Eglises d'Asie – Inde
Un cinéaste indien réalise un film sur Rani Maria Vattalil, une martyre du Kerala béatifiée en 2017
Publié le 30/03/2023
« La fondation de toute Église et de toute communauté chrétienne, dans l’histoire, repose sur ses apôtres et martyrs, dont la vie est une inspiration et dont le martyre nourrit la foi et donne un élan pour la croissance de la communauté, à l’instar de saint Étienne, sainte Agnès, sainte Barbe et sainte Catherine », explique le père Myron J. Pereira, jésuite, basé à Mumbai.
Il assure que cela a également été le cas en Inde, où la liste des martyrs est éloquente – saint Thomas l’Apôtre (qui serait mort en Inde dans les années 70 au Ier siècle), les quatre martyrs franciscains de Thane (Maharashtra, 1321), les cinq martyrs jésuites de Cuncolim (Goa, 1583), Gonzalve Garcia, né en Inde et mort à Nagasaki (1590), saint Jean de Britto, mort à Oriyur (Tamil Nadu, 1693) ainsi que saint Devasahayam Pillai (Tamil Nadu, 1752).
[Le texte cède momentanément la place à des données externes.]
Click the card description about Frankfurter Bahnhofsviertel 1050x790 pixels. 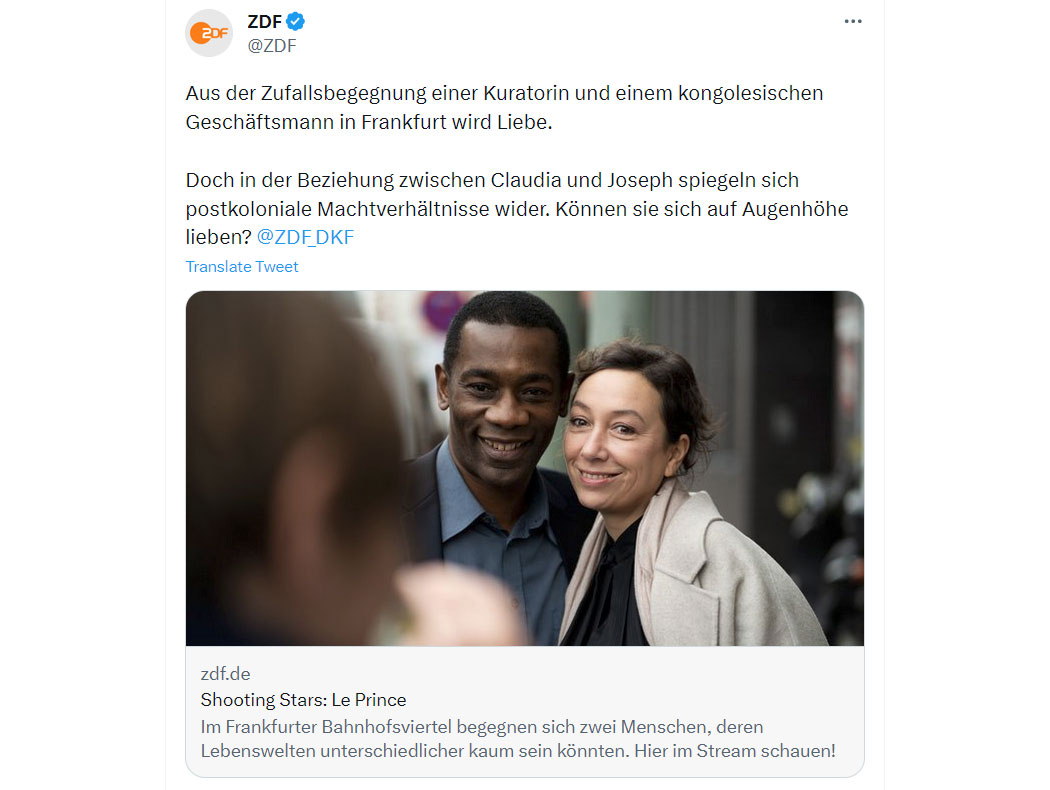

Jusqu’au martyre de bienheureuse Rani Maria Vattalil, tuée en 1995 près d’Indore, dans l’État indien du Madhya Pradesh, dans le centre de l’Inde. Cette sœur de la congrégation des Clarisses franciscaines, née dans le Kerala, a travaillé durant des années pour l’éducation des enfants et pour des programmes de développement en faveur des plus marginalisés, dont des femmes indigènes de la région. Elle a été assassinée pour cette raison, alors que son action menaçait les intérêts d’exploitants sociaux et de propriétaires terriens. Elle avait 41 ans au moment de sa mort.
« Le visage des anonymes »
« Durant les premiers temps de l’Église, les martyrs témoignaient de leur foi. Aujourd’hui, leur témoignage peut prendre de nombreuses formes », poursuit le prêtre, en évoquant ceux qui défendent les droits de l’homme, qui soutiennent les victimes de gouvernements dictatoriaux, qui soutiennent la liberté d’expression et de mouvement, ou encore qui luttent pour l’État de droit contre des pratiques féodales et des lobbies industriels. Selon lui, bienheureuse Rani Maria Vattalil en fait partie. En 2017, elle a été béatifiée par le cardinal Angelo Amato dans l’université Saint-Paul d’Indore, afin d’être montrée comme un modèle de sainteté.
C’est dans ce contexte qu’un jeune cinéaste, Shaison Ouseph, a décidé de réaliser un film sur la religieuse indienne, afin de faire connaître sa vie et sa mission. Shaison Ouseph a acquis une certaine expérience en tant que réalisateur de documentaires, mais son projet exigeait d’autres talents. C’est pourquoi il a fait appel à une équipe de collaborateurs, avec patience, afin d’écrire un scénario, de lever des fonds, de choisir les acteurs, les décors et les lieux de tournage, et de mener à son terme la production et la postproduction du film. Ce dernier est finalement sorti en salles sous le titre The Face of the Faceless (« Le visage des anonymes ») et produit par Trilight Creations (2023, 134 min.), le rôle principal étant joué par l’actrice indienne Vincy Aloysius.
Le film est sorti en quatre langues en 2023
Le film raconte l’histoire de Miriam Vattalil, une jeune fille idéaliste née dans une famille catholique traditionnelle du Kerala, qui décide de rejoindre une congrégation missionnaire avant d’être brutalement confrontée au sort de nombreux « anonymes » vivant dans la campagne indienne. La première partie du film présente cela en décrivant graphiquement une structure féodale éliminant tous ceux qui oseraient la défier.
Le film évoque également des questions posées par de nombreuses communautés religieuses dans une situation similaire : comment s’impliquer sans répercussions sur les œuvres apostoliques des membres de la communauté ? Selon certains comme le réalisateur Shaison, dans les années à venir, ce qui pourra guider le plus l’Église en Inde, ce sera justement l’exemple courageux et le témoignage héroïque de personnes ordinaires comme cette simple religieuse. Le film est sorti en quatre langues (malayalam, hindi, espagnol et français) et sous-titré en anglais.